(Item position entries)

┄┄┄┄┄┄┄┄┄┄┄┄┄┄┄┄┄┄┄┄

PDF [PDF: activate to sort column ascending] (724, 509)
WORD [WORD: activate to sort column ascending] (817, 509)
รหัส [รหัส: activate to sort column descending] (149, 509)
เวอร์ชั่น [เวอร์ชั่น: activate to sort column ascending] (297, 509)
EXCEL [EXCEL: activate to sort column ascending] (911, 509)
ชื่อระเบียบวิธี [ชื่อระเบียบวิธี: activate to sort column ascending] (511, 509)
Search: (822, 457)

┄┄┄┄┄┄┄┄┄┄┄┄┄┄┄┄┄┄┄┄

THE REQUEST: Replace "activate" with "press" throughout the data above, and write out every line again with nothing else changed.

TASK RESPONSE:
PDF [PDF: press to sort column ascending] (724, 509)
WORD [WORD: press to sort column ascending] (817, 509)
รหัส [รหัส: press to sort column descending] (149, 509)
เวอร์ชั่น [เวอร์ชั่น: press to sort column ascending] (297, 509)
EXCEL [EXCEL: press to sort column ascending] (911, 509)
ชื่อระเบียบวิธี [ชื่อระเบียบวิธี: press to sort column ascending] (511, 509)
Search: (822, 457)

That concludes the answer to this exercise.